The history behind the Feast of Epiphany
While the hustle and bustle of Christmas ends for many people on Dec. 26, throughout Christian history Christmas lasts for twelve days – all the way until Jan. 6.
This feast marking the end of Christmas is called “Epiphany.”
In the Latin Rite of the Catholic Church, Epiphany celebrates the revelation that Jesus was the Son of God. It focuses primarily on this revelation to the Three Wise Men, but also in his baptism in the Jordan and at the wedding at Cana.
In the Eastern rites of the Catholic Church, Theophany – as Epiphany is known in the East – commemorates the manifestation of Jesus’ divinity at his Baptism in the River Jordan.
However, the meaning of the feast goes deeper than just the bringing of presents or the end of Christmas, says Fr. Hezekias Carnazzo, a Melkite Catholic priest and founding executive director of the Virginia-based Institute of Catholic Culture.
“You can’t understand the Nativity without Theophany; or you can’t understand Nativity without Epiphany.” The revelation of Christ as the Son of God – both as an infant and at his baptism – illuminate the mysteries of the Christmas season, he said.

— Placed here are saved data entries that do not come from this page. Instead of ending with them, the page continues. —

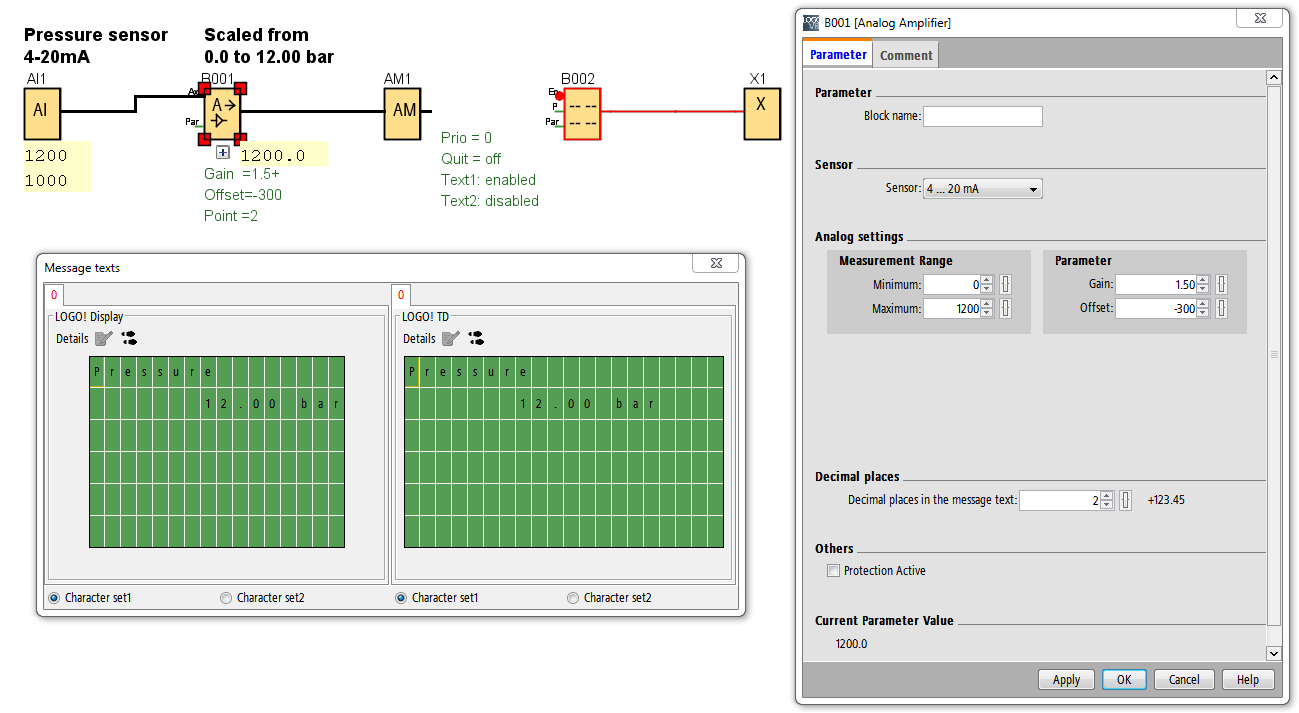This screenshot has height=713, width=1299.
Task: Click the AM1 analog flag block
Action: [404, 110]
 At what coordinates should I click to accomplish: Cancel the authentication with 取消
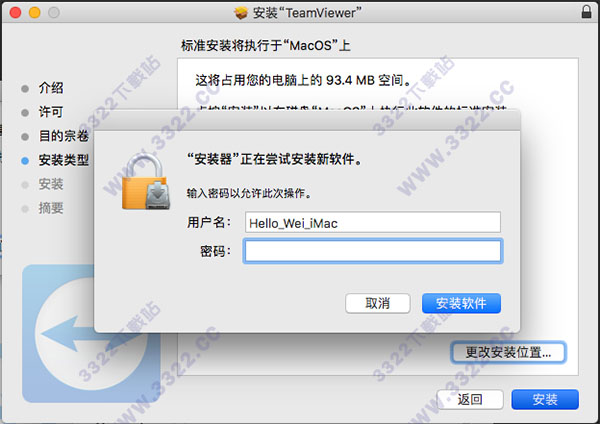(x=378, y=303)
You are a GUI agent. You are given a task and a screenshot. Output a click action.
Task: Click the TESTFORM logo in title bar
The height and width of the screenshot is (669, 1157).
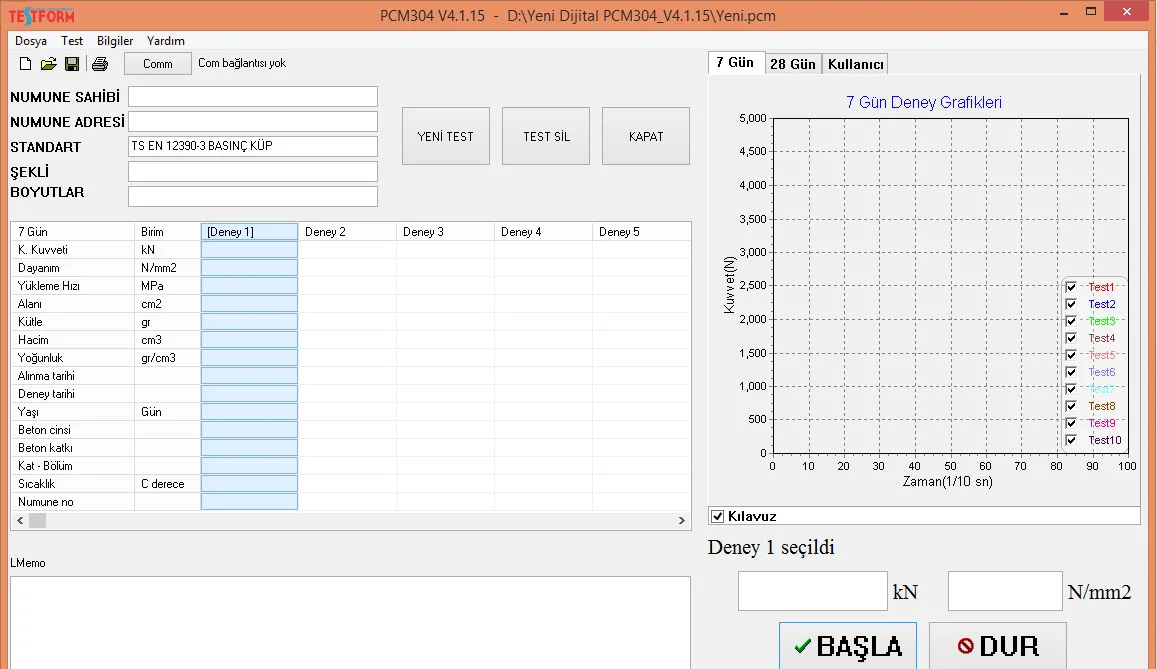[42, 16]
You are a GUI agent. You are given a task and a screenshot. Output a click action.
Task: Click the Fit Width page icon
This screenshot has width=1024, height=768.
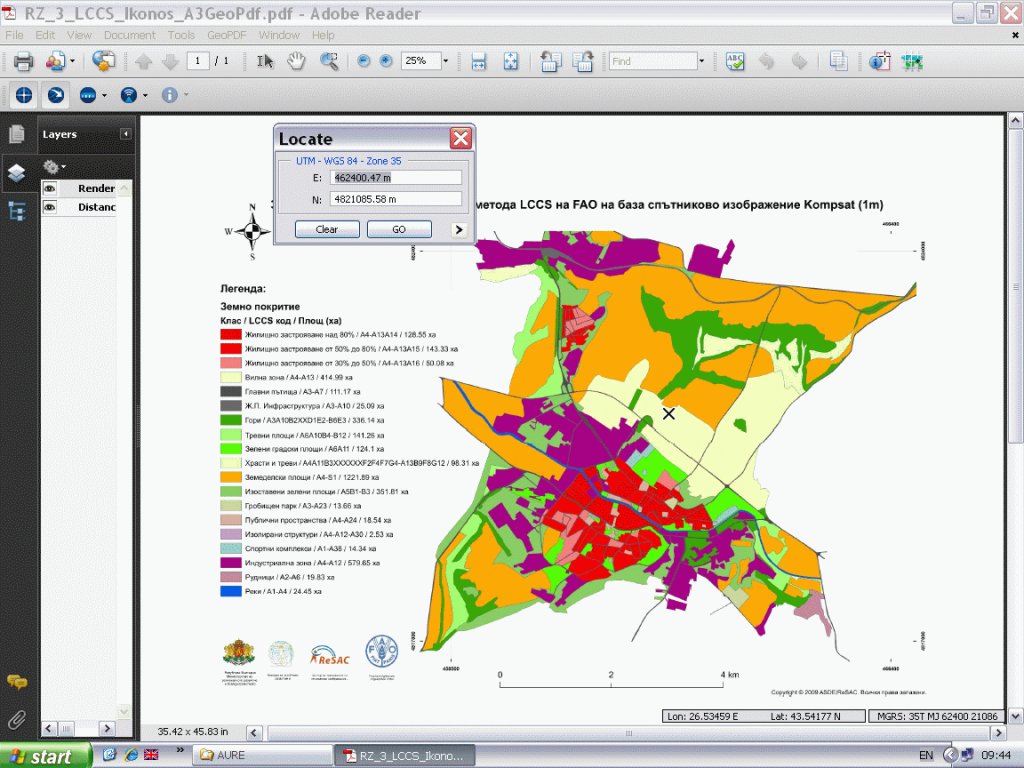(x=479, y=61)
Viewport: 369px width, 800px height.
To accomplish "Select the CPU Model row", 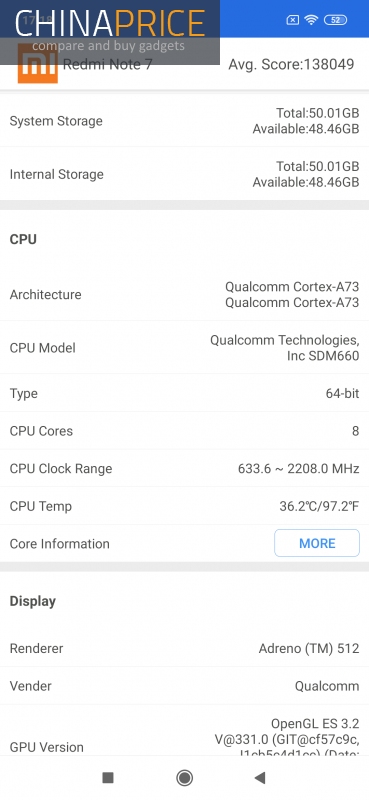I will click(184, 347).
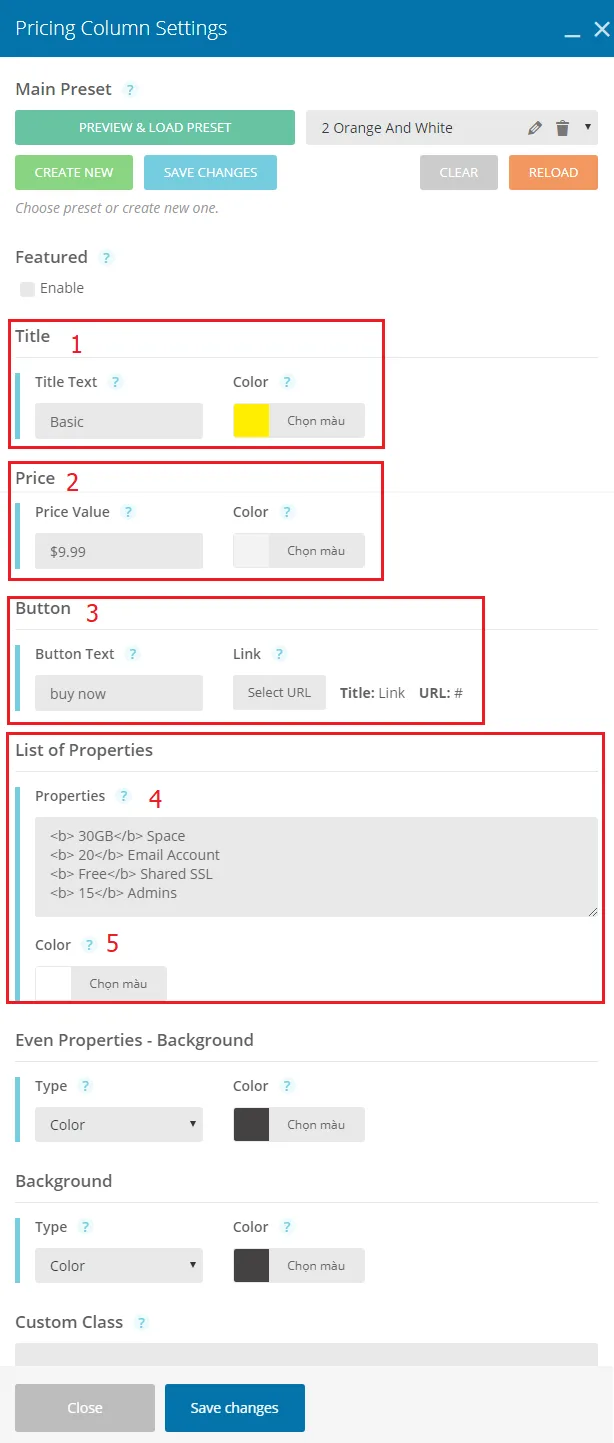The height and width of the screenshot is (1443, 614).
Task: Open the preset dropdown showing 2 Orange And White
Action: point(452,128)
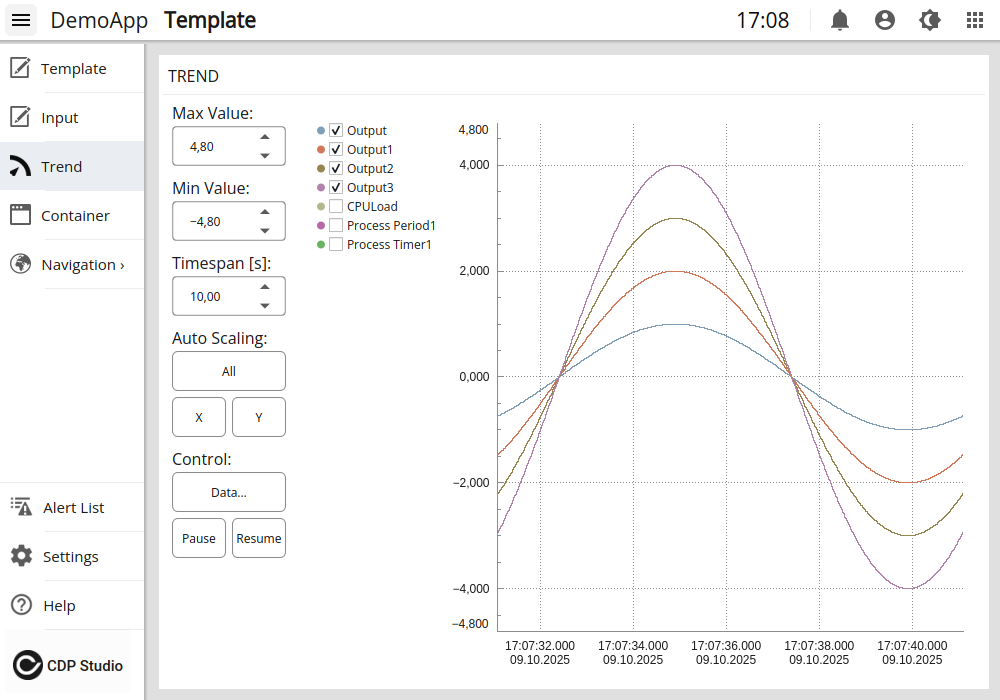The image size is (1000, 700).
Task: Uncheck the Output1 series checkbox
Action: 336,150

“Our human nature is blinded because of sin and we’re unable to see as God sees,” he told CNA. “God reveals to us the revelation of what’s going on.”
Origins of Epiphany
While the Western celebration of Epiphany (which comes from Greek, meaning “revelation from above”), and the Eastern celebration of Theophany (meaning “revelation of God”), have developed their own traditions and liturgical significances, these feasts share more than the same day.
“The Feast of Epiphany, or the Feast of Theophany, is a very, very early feast,” said Fr. Carnazzo. “It predates the celebration of Christmas on the 25th.”
In the early Church, Christians, particularly those in the East, celebrated the advent of Christ on Jan. 6 by commemorating Nativity, Visitation of the Magi, Baptism of Christ and the Wedding of Cana all in one feast of the Epiphany.
By the fourth century, both Christmas and Epiphany had been set as separate feasts in some dioceses. At the Council of Tours in 567, the Church set both Christmas day and Epiphany as feast days on the Dec. 25 and Jan. 6, respectively, and named the twelve days between the feasts as the Christmas season.
Over time, the Western Church separated the remaining feasts into their own celebrations, leaving the celebration of the Epiphany to commemorate primarily the Visitation of the Magi to see the newborn Christ on Jan. 6. Meanwhile, the Eastern Churches’ celebration of Theophany celebrates Christ’s baptism and is one of the holiest feast days of the liturgical calendar.